(EXCERPTED RECORDS Opens)
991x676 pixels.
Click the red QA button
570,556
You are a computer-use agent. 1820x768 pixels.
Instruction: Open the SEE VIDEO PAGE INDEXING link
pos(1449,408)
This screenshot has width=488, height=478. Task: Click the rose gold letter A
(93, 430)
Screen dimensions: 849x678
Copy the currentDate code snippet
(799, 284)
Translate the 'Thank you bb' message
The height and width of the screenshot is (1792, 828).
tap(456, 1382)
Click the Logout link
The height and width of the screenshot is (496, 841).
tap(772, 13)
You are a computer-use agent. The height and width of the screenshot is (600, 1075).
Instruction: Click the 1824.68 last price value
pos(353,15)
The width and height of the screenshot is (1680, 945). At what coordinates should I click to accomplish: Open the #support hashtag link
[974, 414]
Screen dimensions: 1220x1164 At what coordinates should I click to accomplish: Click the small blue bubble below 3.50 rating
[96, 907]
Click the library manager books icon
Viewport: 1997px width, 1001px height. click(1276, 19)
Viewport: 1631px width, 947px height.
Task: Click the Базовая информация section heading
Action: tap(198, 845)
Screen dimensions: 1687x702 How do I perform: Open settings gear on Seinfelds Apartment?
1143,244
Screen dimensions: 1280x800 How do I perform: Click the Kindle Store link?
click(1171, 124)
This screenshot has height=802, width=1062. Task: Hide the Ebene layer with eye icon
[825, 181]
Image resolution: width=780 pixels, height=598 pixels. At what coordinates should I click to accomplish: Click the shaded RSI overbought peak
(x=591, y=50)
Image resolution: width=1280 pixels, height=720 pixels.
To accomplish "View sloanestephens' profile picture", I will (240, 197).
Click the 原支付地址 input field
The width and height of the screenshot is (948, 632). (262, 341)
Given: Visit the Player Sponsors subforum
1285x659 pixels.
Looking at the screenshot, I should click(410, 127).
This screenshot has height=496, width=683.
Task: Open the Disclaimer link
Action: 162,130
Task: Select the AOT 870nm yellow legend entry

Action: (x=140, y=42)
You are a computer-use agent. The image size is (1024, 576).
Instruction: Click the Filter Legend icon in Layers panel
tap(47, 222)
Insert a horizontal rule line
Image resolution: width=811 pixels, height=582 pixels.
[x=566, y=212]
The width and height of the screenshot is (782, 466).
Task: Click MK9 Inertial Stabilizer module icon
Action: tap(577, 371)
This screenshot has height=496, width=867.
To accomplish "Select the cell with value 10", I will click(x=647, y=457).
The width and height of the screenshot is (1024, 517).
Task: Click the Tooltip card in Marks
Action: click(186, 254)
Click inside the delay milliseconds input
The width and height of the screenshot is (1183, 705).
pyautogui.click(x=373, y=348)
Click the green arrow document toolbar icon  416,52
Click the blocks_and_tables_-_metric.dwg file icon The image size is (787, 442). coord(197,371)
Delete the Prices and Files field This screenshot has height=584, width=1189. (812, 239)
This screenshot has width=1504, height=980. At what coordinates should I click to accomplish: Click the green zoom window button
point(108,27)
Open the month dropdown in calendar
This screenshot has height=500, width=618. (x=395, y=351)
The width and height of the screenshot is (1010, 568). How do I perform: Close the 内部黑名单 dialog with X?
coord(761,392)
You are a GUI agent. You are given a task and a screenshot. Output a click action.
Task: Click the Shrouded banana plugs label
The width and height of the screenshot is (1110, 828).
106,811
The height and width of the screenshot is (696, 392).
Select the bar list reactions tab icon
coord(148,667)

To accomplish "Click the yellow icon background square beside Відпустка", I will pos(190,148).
(EXCERPTED RECORDS Closes)
**HOW TO COMPLETE THIS TASK**: Would you please transcribe all of the entries above exactly?

**ANSWER TO THE EXERCISE**:
991x676 pixels.
Click the red QA button
570,556
You are a computer-use agent. 1820x768 pixels.
Instruction: Open the SEE VIDEO PAGE INDEXING link
pos(1449,408)
This screenshot has width=488, height=478. Task: Click the rose gold letter A
(93, 430)
Screen dimensions: 849x678
Copy the currentDate code snippet
(799, 284)
Translate the 'Thank you bb' message
The height and width of the screenshot is (1792, 828).
tap(456, 1382)
Click the Logout link
The height and width of the screenshot is (496, 841).
tap(772, 13)
You are a computer-use agent. The height and width of the screenshot is (600, 1075).
Instruction: Click the 1824.68 last price value
pos(353,15)
The width and height of the screenshot is (1680, 945). At what coordinates should I click to accomplish: Open the #support hashtag link
[974, 414]
Screen dimensions: 1220x1164 At what coordinates should I click to accomplish: Click the small blue bubble below 3.50 rating
[96, 907]
Click the library manager books icon
Viewport: 1997px width, 1001px height. click(1276, 19)
Viewport: 1631px width, 947px height.
Task: Click the Базовая информация section heading
Action: tap(198, 845)
Screen dimensions: 1687x702 How do I perform: Open settings gear on Seinfelds Apartment?
1143,244
Screen dimensions: 1280x800 How do I perform: Click the Kindle Store link?
click(1171, 124)
This screenshot has height=802, width=1062. Task: Hide the Ebene layer with eye icon
[825, 181]
Image resolution: width=780 pixels, height=598 pixels. At what coordinates should I click to accomplish: Click the shaded RSI overbought peak
(x=591, y=50)
Image resolution: width=1280 pixels, height=720 pixels.
To accomplish "View sloanestephens' profile picture", I will (240, 197).
Click the 原支付地址 input field
The width and height of the screenshot is (948, 632). (262, 341)
Given: Visit the Player Sponsors subforum
1285x659 pixels.
Looking at the screenshot, I should click(410, 127).
This screenshot has height=496, width=683.
Task: Open the Disclaimer link
Action: 162,130
Task: Select the AOT 870nm yellow legend entry

Action: (x=140, y=42)
You are a computer-use agent. The image size is (1024, 576).
Instruction: Click the Filter Legend icon in Layers panel
tap(47, 222)
Insert a horizontal rule line
Image resolution: width=811 pixels, height=582 pixels.
[x=566, y=212]
The width and height of the screenshot is (782, 466).
Task: Click MK9 Inertial Stabilizer module icon
Action: tap(577, 371)
This screenshot has height=496, width=867.
To accomplish "Select the cell with value 10", I will click(x=647, y=457).
The width and height of the screenshot is (1024, 517).
Task: Click the Tooltip card in Marks
Action: click(186, 254)
Click inside the delay milliseconds input
The width and height of the screenshot is (1183, 705).
pyautogui.click(x=373, y=348)
Click the green arrow document toolbar icon  416,52
Click the blocks_and_tables_-_metric.dwg file icon The image size is (787, 442). coord(197,371)
Delete the Prices and Files field This screenshot has height=584, width=1189. (812, 239)
This screenshot has width=1504, height=980. At what coordinates should I click to accomplish: Click the green zoom window button
point(108,27)
Open the month dropdown in calendar
This screenshot has height=500, width=618. (x=395, y=351)
The width and height of the screenshot is (1010, 568). How do I perform: Close the 内部黑名单 dialog with X?
coord(761,392)
You are a GUI agent. You are given a task and a screenshot. Output a click action.
Task: Click the Shrouded banana plugs label
The width and height of the screenshot is (1110, 828).
106,811
The height and width of the screenshot is (696, 392).
Select the bar list reactions tab icon
coord(148,667)

To accomplish "Click the yellow icon background square beside Відпустка", I will pos(190,148).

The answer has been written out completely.